Records provided —
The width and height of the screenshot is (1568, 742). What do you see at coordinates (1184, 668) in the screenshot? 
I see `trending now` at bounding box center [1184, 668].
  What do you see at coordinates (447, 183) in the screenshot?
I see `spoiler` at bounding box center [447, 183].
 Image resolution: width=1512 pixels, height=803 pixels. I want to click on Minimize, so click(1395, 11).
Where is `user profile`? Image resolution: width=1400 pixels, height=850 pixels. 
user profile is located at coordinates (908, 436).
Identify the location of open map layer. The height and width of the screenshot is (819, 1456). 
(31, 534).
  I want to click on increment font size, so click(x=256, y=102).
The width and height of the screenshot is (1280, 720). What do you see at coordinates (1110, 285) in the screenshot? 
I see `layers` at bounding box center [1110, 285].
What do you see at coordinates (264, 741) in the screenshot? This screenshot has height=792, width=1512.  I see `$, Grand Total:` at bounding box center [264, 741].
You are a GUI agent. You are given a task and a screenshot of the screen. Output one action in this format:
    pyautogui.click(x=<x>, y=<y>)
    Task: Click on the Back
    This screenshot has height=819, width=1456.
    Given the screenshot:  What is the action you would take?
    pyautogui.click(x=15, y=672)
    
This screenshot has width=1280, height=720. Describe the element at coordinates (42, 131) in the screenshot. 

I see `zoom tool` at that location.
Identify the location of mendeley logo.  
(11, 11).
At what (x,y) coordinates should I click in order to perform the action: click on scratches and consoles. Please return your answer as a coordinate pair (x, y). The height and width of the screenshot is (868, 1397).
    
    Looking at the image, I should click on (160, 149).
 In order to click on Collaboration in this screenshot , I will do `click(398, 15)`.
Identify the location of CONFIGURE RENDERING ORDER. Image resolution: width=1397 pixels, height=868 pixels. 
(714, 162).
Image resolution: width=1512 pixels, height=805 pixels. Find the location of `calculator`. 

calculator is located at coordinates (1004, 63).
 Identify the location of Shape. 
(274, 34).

What is required —
Please copy all of the rows above exactly, line for line.

Written solution —
The width and height of the screenshot is (1568, 742). What do you see at coordinates (1184, 668) in the screenshot? 
I see `trending now` at bounding box center [1184, 668].
  What do you see at coordinates (447, 183) in the screenshot?
I see `spoiler` at bounding box center [447, 183].
 Image resolution: width=1512 pixels, height=803 pixels. I want to click on Minimize, so click(1395, 11).
Where is `user profile`? Image resolution: width=1400 pixels, height=850 pixels. 
user profile is located at coordinates (908, 436).
Identify the location of open map layer. The height and width of the screenshot is (819, 1456). 
(31, 534).
  I want to click on increment font size, so click(x=256, y=102).
The width and height of the screenshot is (1280, 720). What do you see at coordinates (1110, 285) in the screenshot? 
I see `layers` at bounding box center [1110, 285].
What do you see at coordinates (264, 741) in the screenshot? This screenshot has height=792, width=1512.  I see `$, Grand Total:` at bounding box center [264, 741].
You are a GUI agent. You are given a task and a screenshot of the screen. Output one action in this format:
    pyautogui.click(x=<x>, y=<y>)
    Task: Click on the Back
    This screenshot has height=819, width=1456.
    Given the screenshot:  What is the action you would take?
    pyautogui.click(x=15, y=672)
    
This screenshot has width=1280, height=720. Describe the element at coordinates (42, 131) in the screenshot. 

I see `zoom tool` at that location.
Identify the location of mendeley logo.  
(11, 11).
At what (x,y) coordinates should I click in order to perform the action: click on scratches and consoles. Please return your answer as a coordinate pair (x, y). The height and width of the screenshot is (868, 1397).
    
    Looking at the image, I should click on (160, 149).
 In order to click on Collaboration in this screenshot , I will do `click(398, 15)`.
Identify the location of CONFIGURE RENDERING ORDER. Image resolution: width=1397 pixels, height=868 pixels. 
(714, 162).
Image resolution: width=1512 pixels, height=805 pixels. Find the location of `calculator`. 

calculator is located at coordinates (1004, 63).
 Identify the location of Shape. 
(274, 34).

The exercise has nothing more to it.